Render every line of the listing below as a numbered list, and leave out the blank lines.

[Element and text location data]
########################################
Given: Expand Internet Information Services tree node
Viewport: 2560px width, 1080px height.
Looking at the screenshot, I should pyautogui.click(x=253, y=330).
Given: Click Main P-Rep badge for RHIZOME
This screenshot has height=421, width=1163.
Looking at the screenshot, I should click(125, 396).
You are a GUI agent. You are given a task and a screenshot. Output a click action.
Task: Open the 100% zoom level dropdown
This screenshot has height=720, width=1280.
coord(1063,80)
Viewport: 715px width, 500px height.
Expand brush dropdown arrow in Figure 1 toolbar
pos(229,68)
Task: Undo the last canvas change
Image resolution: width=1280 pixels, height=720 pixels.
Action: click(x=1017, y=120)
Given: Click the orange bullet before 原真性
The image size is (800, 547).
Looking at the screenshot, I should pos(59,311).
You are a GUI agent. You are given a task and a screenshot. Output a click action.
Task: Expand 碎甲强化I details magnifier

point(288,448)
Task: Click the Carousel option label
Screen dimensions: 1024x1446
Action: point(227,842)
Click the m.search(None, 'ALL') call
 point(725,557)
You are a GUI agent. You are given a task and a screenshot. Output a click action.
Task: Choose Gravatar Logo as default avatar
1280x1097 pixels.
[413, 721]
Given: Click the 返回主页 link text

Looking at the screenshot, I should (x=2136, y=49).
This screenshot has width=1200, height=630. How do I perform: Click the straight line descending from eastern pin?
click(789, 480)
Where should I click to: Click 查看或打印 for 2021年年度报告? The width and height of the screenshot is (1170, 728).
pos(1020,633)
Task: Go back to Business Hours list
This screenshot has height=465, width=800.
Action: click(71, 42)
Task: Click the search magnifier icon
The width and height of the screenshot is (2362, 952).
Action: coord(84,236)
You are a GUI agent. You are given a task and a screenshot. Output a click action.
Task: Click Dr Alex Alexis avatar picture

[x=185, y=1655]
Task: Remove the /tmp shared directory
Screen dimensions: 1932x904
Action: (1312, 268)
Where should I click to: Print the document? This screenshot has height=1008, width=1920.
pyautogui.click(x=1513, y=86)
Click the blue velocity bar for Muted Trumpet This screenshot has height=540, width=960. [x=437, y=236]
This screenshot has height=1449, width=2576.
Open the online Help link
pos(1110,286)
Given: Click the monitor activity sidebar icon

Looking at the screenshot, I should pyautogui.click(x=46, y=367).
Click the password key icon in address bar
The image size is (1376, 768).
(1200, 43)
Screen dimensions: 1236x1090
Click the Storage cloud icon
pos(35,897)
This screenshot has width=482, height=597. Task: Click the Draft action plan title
########################################
RESPONSE TO THIS EXERCISE:
1. Given: Expand Internet Information Services tree node
2. Viewport: 2560px width, 1080px height.
3. Looking at the screenshot, I should pyautogui.click(x=253, y=330).
4. Given: Click Main P-Rep badge for RHIZOME
5. This screenshot has height=421, width=1163.
6. Looking at the screenshot, I should click(125, 396).
7. You are a GUI agent. You are given a task and a screenshot. Output a click action.
8. Task: Open the 100% zoom level dropdown
9. This screenshot has height=720, width=1280.
10. coord(1063,80)
11. Viewport: 715px width, 500px height.
12. Expand brush dropdown arrow in Figure 1 toolbar
13. pos(229,68)
14. Task: Undo the last canvas change
15. Image resolution: width=1280 pixels, height=720 pixels.
16. Action: click(x=1017, y=120)
17. Given: Click the orange bullet before 原真性
18. The image size is (800, 547).
19. Looking at the screenshot, I should pos(59,311).
20. You are a GUI agent. You are given a task and a screenshot. Output a click action.
21. Task: Expand 碎甲强化I details magnifier
22. point(288,448)
23. Task: Click the Carousel option label
24. Screen dimensions: 1024x1446
25. Action: point(227,842)
26. Click the m.search(None, 'ALL') call
27.  point(725,557)
28. You are a GUI agent. You are given a task and a screenshot. Output a click action.
29. Task: Choose Gravatar Logo as default avatar
30. 1280x1097 pixels.
31. [413, 721]
32. Given: Click the 返回主页 link text
33. Looking at the screenshot, I should (x=2136, y=49).
34. This screenshot has width=1200, height=630. How do I perform: Click the straight line descending from eastern pin?
35. click(789, 480)
36. Where should I click to: Click 查看或打印 for 2021年年度报告? The width and height of the screenshot is (1170, 728).
37. pos(1020,633)
38. Task: Go back to Business Hours list
39. This screenshot has height=465, width=800.
40. Action: click(71, 42)
41. Task: Click the search magnifier icon
42. The width and height of the screenshot is (2362, 952).
43. Action: coord(84,236)
44. You are a GUI agent. You are given a task and a screenshot. Output a click action.
45. Task: Click Dr Alex Alexis avatar picture
46. [x=185, y=1655]
47. Task: Remove the /tmp shared directory
48. Screen dimensions: 1932x904
49. Action: (1312, 268)
50. Where should I click to: Print the document? This screenshot has height=1008, width=1920.
51. pyautogui.click(x=1513, y=86)
52. Click the blue velocity bar for Muted Trumpet This screenshot has height=540, width=960. [x=437, y=236]
53. This screenshot has height=1449, width=2576.
54. Open the online Help link
55. pos(1110,286)
56. Given: Click the monitor activity sidebar icon
57. Looking at the screenshot, I should pyautogui.click(x=46, y=367).
58. Click the password key icon in address bar
59. The image size is (1376, 768).
60. (1200, 43)
61. Screen dimensions: 1236x1090
62. Click the Storage cloud icon
63. pos(35,897)
64. This screenshot has width=482, height=597. Task: Click the Draft action plan title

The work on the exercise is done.